Material provided below:

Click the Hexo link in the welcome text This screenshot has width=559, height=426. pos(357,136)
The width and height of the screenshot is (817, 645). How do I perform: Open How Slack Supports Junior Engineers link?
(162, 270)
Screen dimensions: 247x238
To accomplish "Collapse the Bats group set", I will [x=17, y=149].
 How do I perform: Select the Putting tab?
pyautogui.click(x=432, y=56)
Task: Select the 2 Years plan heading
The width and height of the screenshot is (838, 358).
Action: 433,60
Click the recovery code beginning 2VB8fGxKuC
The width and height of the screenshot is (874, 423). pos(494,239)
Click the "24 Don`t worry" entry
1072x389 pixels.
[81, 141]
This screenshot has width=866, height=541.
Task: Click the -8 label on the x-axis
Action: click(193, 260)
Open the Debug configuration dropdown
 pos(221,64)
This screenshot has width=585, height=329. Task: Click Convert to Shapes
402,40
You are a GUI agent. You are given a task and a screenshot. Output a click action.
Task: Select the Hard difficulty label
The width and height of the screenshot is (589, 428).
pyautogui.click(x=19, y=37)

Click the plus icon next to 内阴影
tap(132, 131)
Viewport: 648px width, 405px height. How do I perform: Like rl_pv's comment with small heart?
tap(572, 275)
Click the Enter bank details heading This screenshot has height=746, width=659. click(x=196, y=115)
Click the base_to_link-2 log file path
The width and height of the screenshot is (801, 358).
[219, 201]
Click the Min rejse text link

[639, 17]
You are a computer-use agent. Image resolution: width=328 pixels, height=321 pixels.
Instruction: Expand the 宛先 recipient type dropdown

End of Material provided.

- **Task requirements**: Respond with a number only: how many lines in the material contain the string "agent"?

- **Your solution**: 2